Au-delà du romantisme
Il était temps de le faire, aussi. L’image d’enfants turbulents et de casse-cou qu’ils avaient acquise surtout avec Wandelen op de Champs-Élysées…, commençait à leur coller désagréablement à la peau. Rock’n’roll rules, mais la projection romantique de la fureur de vivre de ces « jeunes loups » trouble peu à peu la vision que l’on se fait de leur démarche. Qui plus est, les limites physiques et mentales ont été atteintes : pour la production que FC Bergman avait en tête, un opéra de grande envergure basé sur la fable animale Van de Vos Reynaerde (le Roman de Renart), il n’était plus possible de travailler sans structure permanente. Le passage vers la Toneelhuis s’imposait pour pouvoir croître tant sur le plan artistique que technique.
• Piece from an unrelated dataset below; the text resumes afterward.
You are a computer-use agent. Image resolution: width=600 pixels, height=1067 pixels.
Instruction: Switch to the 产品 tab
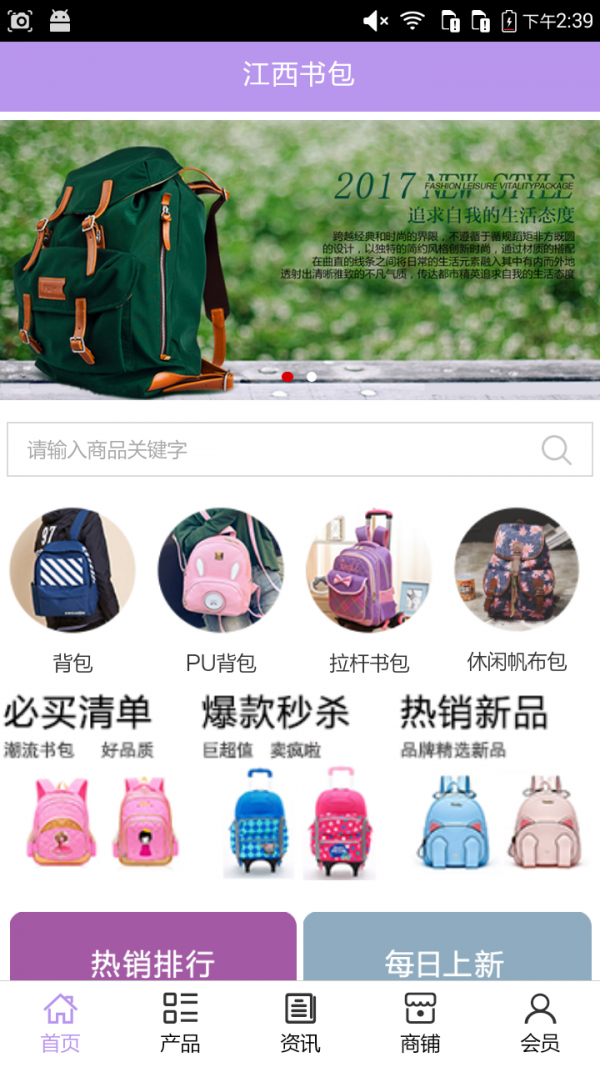click(x=180, y=1023)
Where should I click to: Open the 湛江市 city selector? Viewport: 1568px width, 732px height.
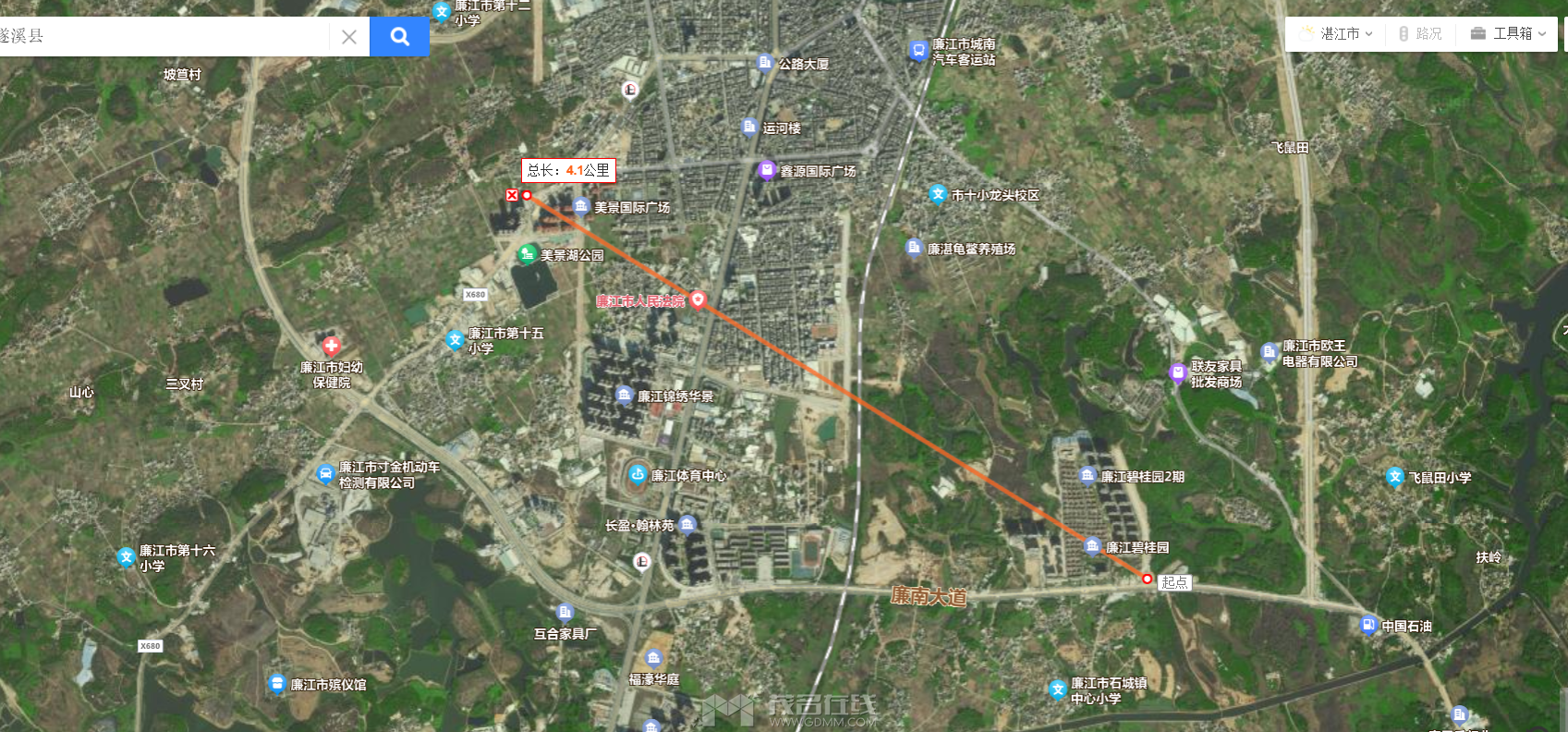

La production 300 el x 50 el x 30 el de 2011 a servi d’essai pour les deux parties. FC Bergman a bâti un village entier sur la scène, avec sa grande place et un bois de pin à l’arrière-plan. Le village vit dans l’angoisse d’un déluge imminent – ses habitants adoptent d’étranges comportements frisant la psychose. Le public voit ce qui se passe à l’intérieur des maisons sur un grand écran, par le biais d’une caméra sur rails qui couvre tout le village et épie les personnages à l’intérieur. Le projet était saugrenu, mais FC Bergman a réussi à persuader toute l’équipe technique du théâtre du Bourla pour réaliser cette impossibilité. Et de ce fait, Guy Cassiers est un homme averti : il sait qui il fait entrer dans sa maison. Mais cet homme averti est peut-être aussi un homme secrètement tranquille. Il y a peu de chances que FC Bergman s’amadoue à la Toneelhuis. Mieux vaut s’attendre – ou même espérer – à ce que les six fassent trembler les fondations de la grande maison.